EXTRAIT DE PAGE
┌──

5.1.4. La montée du pouvoir des pays exportateurs

Les accords de Téhéran et de Tripoli en 1971, où les compagnies internationales (y compris les Majors) ont pour la première fois dû établir des négociations avec l'OPEP, et non directement avec les pays producteurs , étaient déjà une amorce de ce qui allait se passer en 1973. Mais le véritable tournant de l'histoire pétrolière reste les événements de 1973 qui, par la suite, seront connus sous le nom de "premier choc pétrolier".

En effet, la réunion entre les compagnies et l'OPEP dans le but de fixer le prix du "brut" eut lieu deux jours après l'éclatement de la guerre entre Israël, l'Égypte et la Syrie. C'est donc dans un climat très tendu que se déroulèrent les négociations. Face au refus des compagnies de négocier une hausse des prix supérieure à 15 %, les six pays exportateurs du Golfe Persique augmentent unilatéralement de 70 % les prix affichés de leur pétrole ; l'Arabian Light, par exemple, passe de 2,989 à 5,119 dollars le baril (Chevalier, 1986).

Le lendemain, les pays membres de l'Organisation des Pays Arabes Exportateurs de Pétrole (OPAEP) décident, à l'exception de l'Irak, de réduire leur production et d'appliquer un embargo contre les pays alliés d'Israël, ce qui représentait une réduction d'environ deux millions de baril/jour sur un marché déjà déficitaire.

La conséquence immédiate fut la panique au sein des pays consommateurs, ce qui se traduisit par un comportement atypique du marché : les prix de commercialisation du pétrole furent fixés au-dessus des prix officiels des pays producteurs. En prenant toujours l'exemple de l'Arabian Light, en décembre 1973, tandis que son prix affiché était de l'ordre de 11,651 dollars par baril, il était commercialisé sur le marché libre jusqu'à 19,35 dollars. Le temps du pétrole bon marché semblait être bien fini !

└──

DONNÉES D'ENTRÉE
┌──

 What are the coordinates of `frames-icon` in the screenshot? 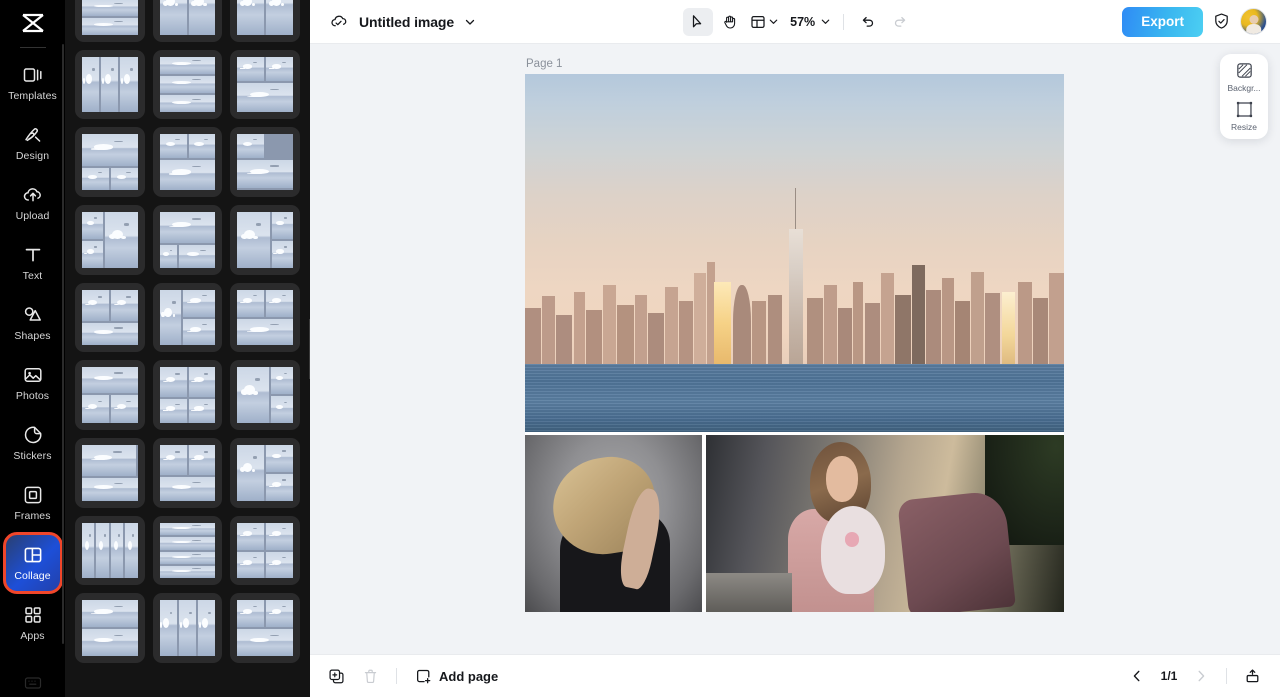 It's located at (33, 495).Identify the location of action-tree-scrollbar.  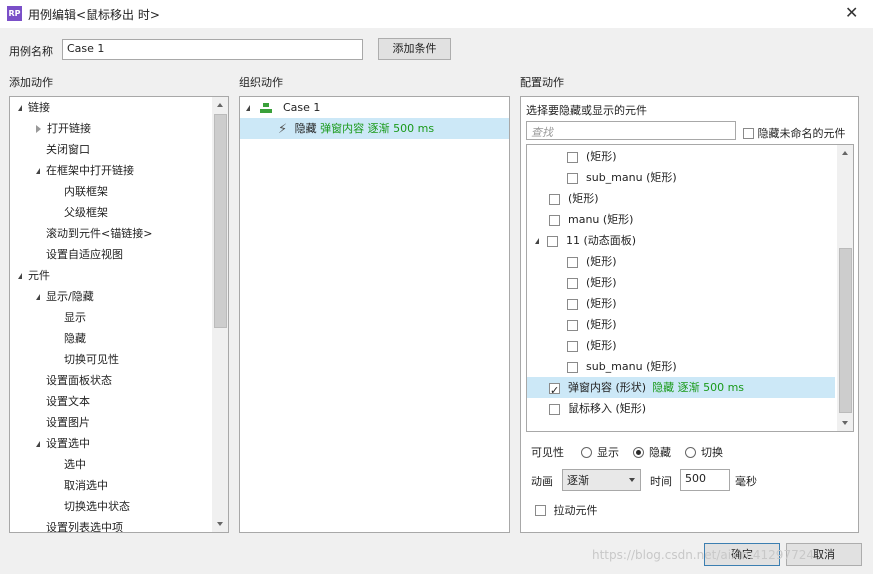
(220, 314).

└──

CONSIGNES DE L'EXERCICE
A. Recopiez le passage de l'extrait sur le choc pétrolier de 1973 compris entre « En effet, la » et « marché déjà déficitaire. », bornes incluses.
B. D'après l'extrait sur le choc pétrolier de 1973, à quel prix maximal l'Arabian Light était-il vendu sur le marché libre en décembre 1973 ?
C. Pour chacune des affirmations suivantes, indiquez si elle concorde avec l'extrait sur le choc pétrolier de 1973 et citez les mots de l'extrait qui permettent de trancher. (i) L'Irak a pris part à la réduction de production décidée par l'OPAEP. (ii) La réunion entre les compagnies et l'OPEP a eu lieu deux jours après le début de la guerre. (iii) Les compagnies étaient prêtes à négocier une hausse des prix de 70 %.

RÉPONSES DANS L'ORDRE
A.
En effet, la réunion entre les compagnies et l'OPEP dans le but de fixer le prix du "brut" eut lieu deux jours après l'éclatement de la guerre entre Israël, l'Égypte et la Syrie. C'est donc dans un climat très tendu que se déroulèrent les négociations. Face au refus des compagnies de négocier une hausse des prix supérieure à 15 %, les six pays exportateurs du Golfe Persique augmentent unilatéralement de 70 % les prix affichés de leur pétrole ; l'Arabian Light, par exemple, passe de 2,989 à 5,119 dollars le baril (Chevalier, 1986).

Le lendemain, les pays membres de l'Organisation des Pays Arabes Exportateurs de Pétrole (OPAEP) décident, à l'exception de l'Irak, de réduire leur production et d'appliquer un embargo contre les pays alliés d'Israël, ce qui représentait une réduction d'environ deux millions de baril/jour sur un marché déjà déficitaire.

B. Jusqu'à 19,35 dollars par baril.

C.
(i) Non : « à l'exception de l'Irak ».
(ii) Oui : « eut lieu deux jours après l'éclatement de la guerre entre Israël, l'Égypte et la Syrie ».
(iii) Non : « Face au refus des compagnies de négocier une hausse des prix supérieure à 15 % ».